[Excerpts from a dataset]
• • • • •
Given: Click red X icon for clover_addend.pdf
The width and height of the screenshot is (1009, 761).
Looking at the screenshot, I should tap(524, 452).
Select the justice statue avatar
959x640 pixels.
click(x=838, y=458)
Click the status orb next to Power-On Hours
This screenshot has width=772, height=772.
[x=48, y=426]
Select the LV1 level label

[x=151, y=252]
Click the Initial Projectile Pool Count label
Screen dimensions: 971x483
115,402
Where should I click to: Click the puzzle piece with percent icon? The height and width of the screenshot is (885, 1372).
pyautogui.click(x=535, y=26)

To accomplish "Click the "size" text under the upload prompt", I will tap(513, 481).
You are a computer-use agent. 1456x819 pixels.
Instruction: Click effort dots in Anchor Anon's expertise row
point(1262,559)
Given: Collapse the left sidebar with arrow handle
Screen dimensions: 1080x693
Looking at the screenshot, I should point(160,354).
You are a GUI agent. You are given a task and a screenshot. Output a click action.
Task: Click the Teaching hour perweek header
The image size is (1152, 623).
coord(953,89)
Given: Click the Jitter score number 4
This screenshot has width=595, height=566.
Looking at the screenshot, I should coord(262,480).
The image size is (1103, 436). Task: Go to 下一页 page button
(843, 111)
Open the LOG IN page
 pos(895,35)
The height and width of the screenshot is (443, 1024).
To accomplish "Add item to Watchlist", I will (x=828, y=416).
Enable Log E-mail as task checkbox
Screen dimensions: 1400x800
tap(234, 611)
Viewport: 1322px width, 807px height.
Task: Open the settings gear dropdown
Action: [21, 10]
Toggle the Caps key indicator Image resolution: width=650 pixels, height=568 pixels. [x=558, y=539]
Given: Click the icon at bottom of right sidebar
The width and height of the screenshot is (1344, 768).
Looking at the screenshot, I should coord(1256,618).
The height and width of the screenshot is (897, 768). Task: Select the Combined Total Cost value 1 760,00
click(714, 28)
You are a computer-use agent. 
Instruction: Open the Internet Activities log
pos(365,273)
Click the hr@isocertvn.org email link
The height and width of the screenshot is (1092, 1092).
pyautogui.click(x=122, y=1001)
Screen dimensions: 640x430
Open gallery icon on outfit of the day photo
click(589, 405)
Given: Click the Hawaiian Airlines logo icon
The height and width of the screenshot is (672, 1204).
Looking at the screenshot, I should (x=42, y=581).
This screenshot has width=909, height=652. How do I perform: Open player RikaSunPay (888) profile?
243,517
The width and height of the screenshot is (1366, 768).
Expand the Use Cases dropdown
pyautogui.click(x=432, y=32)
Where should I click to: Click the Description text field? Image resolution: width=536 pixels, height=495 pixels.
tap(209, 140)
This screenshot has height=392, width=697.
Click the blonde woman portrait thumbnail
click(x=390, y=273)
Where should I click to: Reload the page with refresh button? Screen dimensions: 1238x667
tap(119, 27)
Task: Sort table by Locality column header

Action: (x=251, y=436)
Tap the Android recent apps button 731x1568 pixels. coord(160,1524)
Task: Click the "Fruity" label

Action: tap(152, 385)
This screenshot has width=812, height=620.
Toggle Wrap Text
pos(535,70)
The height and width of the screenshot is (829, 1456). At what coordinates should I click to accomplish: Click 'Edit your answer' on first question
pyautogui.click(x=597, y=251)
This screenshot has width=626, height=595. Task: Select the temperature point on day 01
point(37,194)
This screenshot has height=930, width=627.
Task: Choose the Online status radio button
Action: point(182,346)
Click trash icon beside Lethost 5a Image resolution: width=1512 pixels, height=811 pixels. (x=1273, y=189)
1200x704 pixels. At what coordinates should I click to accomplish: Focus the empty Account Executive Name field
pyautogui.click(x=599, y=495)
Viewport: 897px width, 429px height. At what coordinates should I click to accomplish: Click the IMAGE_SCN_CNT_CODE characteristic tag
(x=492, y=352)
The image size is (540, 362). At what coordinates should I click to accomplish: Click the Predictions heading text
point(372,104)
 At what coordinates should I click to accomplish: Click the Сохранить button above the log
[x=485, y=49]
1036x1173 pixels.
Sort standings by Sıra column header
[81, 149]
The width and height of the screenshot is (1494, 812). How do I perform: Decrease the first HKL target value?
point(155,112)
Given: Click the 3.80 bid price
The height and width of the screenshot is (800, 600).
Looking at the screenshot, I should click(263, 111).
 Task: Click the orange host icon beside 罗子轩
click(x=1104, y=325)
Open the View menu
• • • • •
- **Exercise prompt**:
Search the entries for the word "computer" and copy every line that holds it.

- **Exercise output**:
You are a computer-use agent. 1456x819 pixels.
You are a computer-use agent. 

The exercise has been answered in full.